その頃デイム・ゴーテルは、ラプンツェルを砂漠に連れて行き、置き去りにしようと考えていました。実はデイム・ゴーテルはラプンツェルの長い髪に触れる事で若さを保っていたのですが、切ってしまったので効果がなくなり、もう用済みだと砂漠に置いてどこかへ行こうとしていました。しかしラプンツェルは残った髪の毛でデイム・ゴーテルの手首を縛り、逃がそうとしませんでした。

一方、王子たちはデイム・ゴーテルの屋敷へ向かいました。そこではラプンツェルの両親が召使いとして働かされていました。両親に塔であったことを伝えると、ラプンツェルは砂漠に連れて行かれた事を聞きました。

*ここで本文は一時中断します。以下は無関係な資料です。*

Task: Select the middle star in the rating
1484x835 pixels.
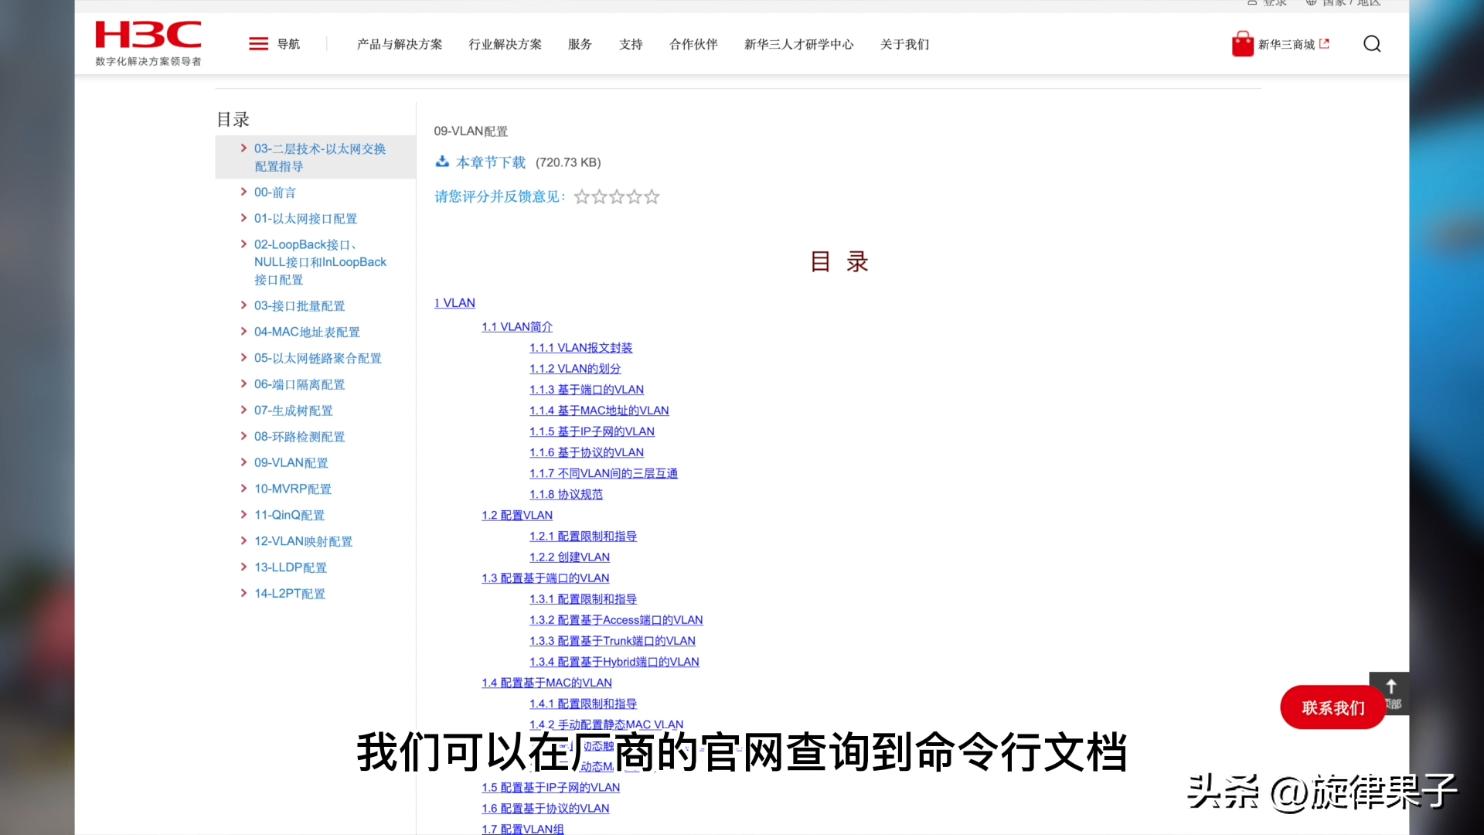Action: point(616,196)
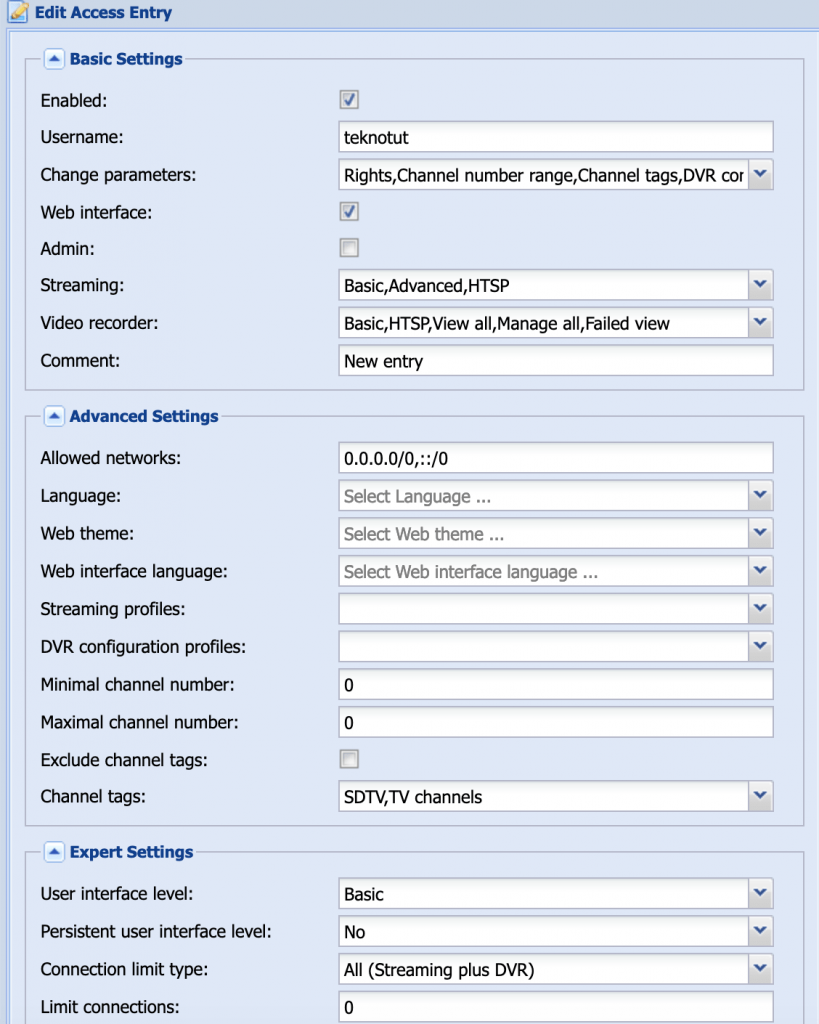Click the Maximal channel number field
Image resolution: width=819 pixels, height=1024 pixels.
pos(556,722)
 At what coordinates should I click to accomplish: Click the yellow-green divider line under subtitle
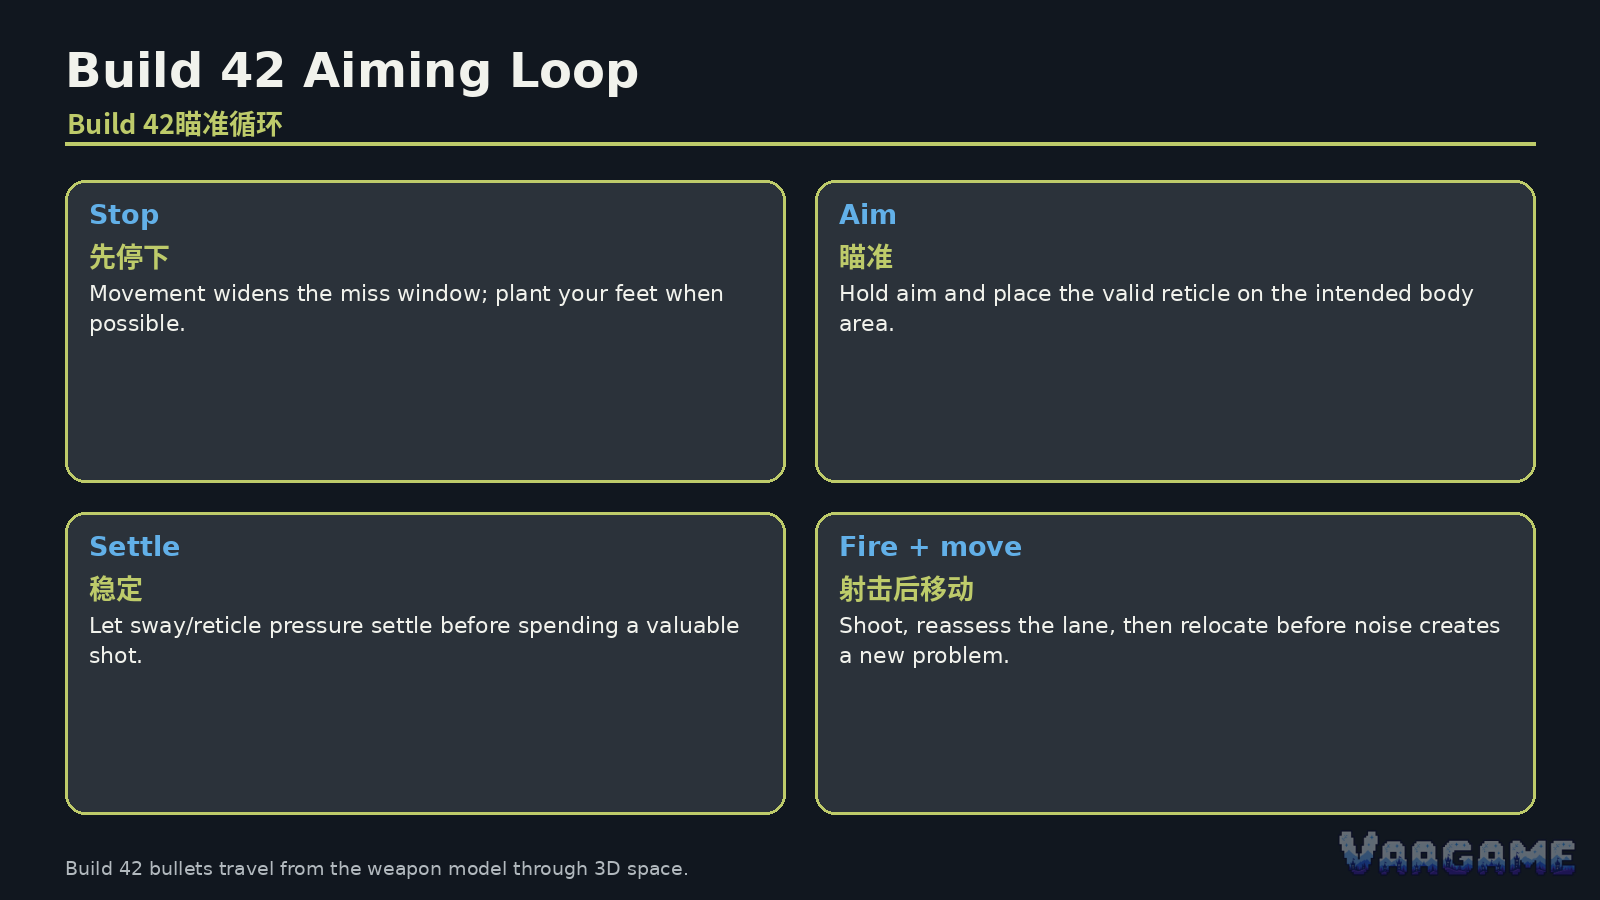point(800,144)
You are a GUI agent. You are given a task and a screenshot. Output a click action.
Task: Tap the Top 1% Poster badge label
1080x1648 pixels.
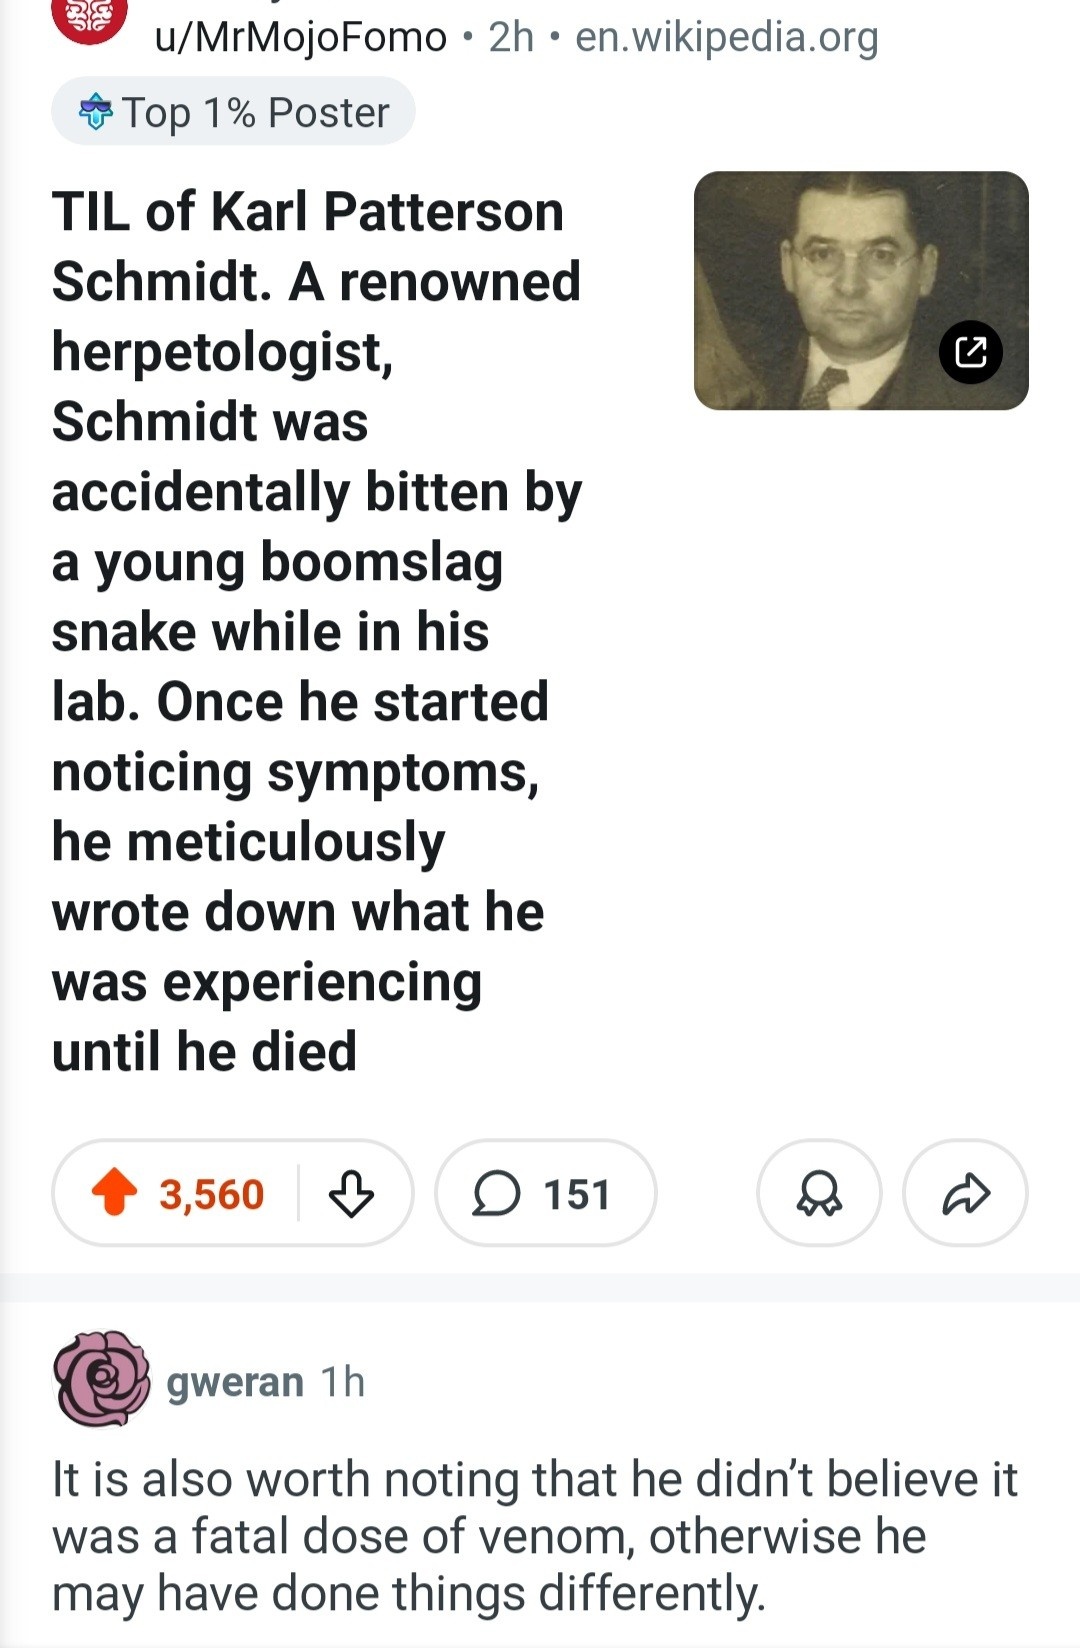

王子たちが砂漠へ向かうと、デイム・ゴーテルとラプンツェルが一緒にいるのを発見します。ラプンツェルを振り払って逃げようとするデイム・ゴーテルを家来たちが捕らえ、残った王子はラプンツェルの名前を呼ぶと、ラプンツェルは王子の元へ走っていき、王子を抱きしめました。

王子とラプンツェルは城に戻り、王子は家来に自分の部屋にラプンツェルを案内させ、王子はラプンツェルに「塔で聴いた歌をもう一度聴かせてほしい」と言いました。ラプンツェルが王子の前で歌うと、奇跡が起こり、王子の失明した目が見えるようになりました。こうして二人は結婚し、幸せに暮らしました。
捕まったデイム・ゴーテルは、城で下働きをすることになり、過去の過ちを償いました。